Adding liquidity to Raydium (a decentralized exchange on Solana) is a straightforward process. Here’s a step-by-step guide:

1. Prepare Before You Start
- Set Up a Wallet: Install a Solana-compatible wallet like [Phantom](https://phantom.app/) or [Solflare](https://solflare.com/) and fund it with enough SOL for transaction fees.
- Get Your Tokens Ready: Make sure your wallet holds both tokens you want to provide as liquidity (e.g., SOL and USDC, or any other pair).
2. Go to Raydium’s Website
- Visit [Raydium’s official site](https://raydium.io/).

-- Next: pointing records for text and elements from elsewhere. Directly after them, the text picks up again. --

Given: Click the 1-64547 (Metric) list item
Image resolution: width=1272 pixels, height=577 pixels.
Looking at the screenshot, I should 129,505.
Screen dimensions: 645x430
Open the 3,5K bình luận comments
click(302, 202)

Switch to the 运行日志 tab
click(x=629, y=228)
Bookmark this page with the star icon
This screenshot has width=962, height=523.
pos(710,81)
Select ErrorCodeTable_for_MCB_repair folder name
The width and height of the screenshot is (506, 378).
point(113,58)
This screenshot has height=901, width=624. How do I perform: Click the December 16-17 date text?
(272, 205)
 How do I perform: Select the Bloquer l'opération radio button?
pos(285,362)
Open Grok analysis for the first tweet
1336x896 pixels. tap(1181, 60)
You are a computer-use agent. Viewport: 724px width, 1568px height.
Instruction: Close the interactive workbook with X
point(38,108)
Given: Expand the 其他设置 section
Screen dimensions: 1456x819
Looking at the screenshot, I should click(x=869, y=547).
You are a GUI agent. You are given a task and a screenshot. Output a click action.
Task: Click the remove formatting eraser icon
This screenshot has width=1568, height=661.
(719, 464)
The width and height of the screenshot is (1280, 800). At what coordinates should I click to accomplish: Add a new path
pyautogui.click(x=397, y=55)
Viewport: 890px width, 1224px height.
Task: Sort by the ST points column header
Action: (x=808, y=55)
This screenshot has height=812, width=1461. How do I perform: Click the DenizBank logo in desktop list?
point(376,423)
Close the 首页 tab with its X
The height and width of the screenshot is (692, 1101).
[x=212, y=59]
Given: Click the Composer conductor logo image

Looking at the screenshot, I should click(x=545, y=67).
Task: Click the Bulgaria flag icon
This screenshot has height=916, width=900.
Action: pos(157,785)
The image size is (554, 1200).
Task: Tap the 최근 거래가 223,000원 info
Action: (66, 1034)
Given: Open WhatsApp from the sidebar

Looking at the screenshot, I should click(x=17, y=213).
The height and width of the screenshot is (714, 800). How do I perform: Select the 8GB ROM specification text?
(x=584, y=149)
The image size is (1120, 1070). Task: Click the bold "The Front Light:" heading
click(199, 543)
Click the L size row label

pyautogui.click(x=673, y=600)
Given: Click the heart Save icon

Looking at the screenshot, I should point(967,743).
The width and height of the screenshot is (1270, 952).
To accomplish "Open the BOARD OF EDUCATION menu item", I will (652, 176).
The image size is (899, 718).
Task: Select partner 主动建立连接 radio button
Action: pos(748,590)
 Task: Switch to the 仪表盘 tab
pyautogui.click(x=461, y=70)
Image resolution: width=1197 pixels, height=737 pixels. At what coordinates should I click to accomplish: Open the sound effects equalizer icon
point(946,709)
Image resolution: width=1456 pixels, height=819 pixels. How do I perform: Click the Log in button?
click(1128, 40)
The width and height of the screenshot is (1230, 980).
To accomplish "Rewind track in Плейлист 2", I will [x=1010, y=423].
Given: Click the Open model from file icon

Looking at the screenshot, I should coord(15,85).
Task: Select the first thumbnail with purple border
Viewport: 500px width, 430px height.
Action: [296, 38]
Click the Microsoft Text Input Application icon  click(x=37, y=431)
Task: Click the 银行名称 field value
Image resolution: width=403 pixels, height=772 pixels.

- Click "Connect Wallet" (top right) and link your Solana wallet.
3. Navigate to the Liquidity Section
- From the menu, select “Liquidity” > “Add Liquidity”.
4. Choose Your Token Pair
- Pick the two tokens you want to supply (e.g., SOL-USDC).
- Enter the amount for each token (the system will auto-calculate the required ratio).
> Note: The amounts must match the pool’s current ratio—otherwise, the system will adjust them.
5. Review Liquidity Details
- The interface will show:
- LP Tokens You’ll Receive (represents your share in the pool).
- Trading Fees (typically 0.25%).
- Price Impact (large deposits might slightly affect the market rate).
6. Approve the Transaction
- Click“Supply” or “Add Liquidity”.
- Your wallet will prompt you to confirm—check the gas fee and hit “Confirm”.
7. Done!
- Once processed, you’ll get LP Tokens, which represent your stake in the pool.
- You can track or manage your liquidity under “Liquidity” in Raydium.
8. Withdrawing Liquidity (Optional)
- To exit, go back to “Liquidity”, select your LP Tokens, and click “Remove Liquidity” to reclaim your tokens.
Key Considerations
1. Impermanent Loss: Price swings between tokens can lead to losses compared to simply holding them.
2. Earn Fees: You’ll get a share of trading fees based on your pool contribution.
3. Pool Activity: Stick to high-volume pairs (like SOL-USDC) to minimize slippage risks.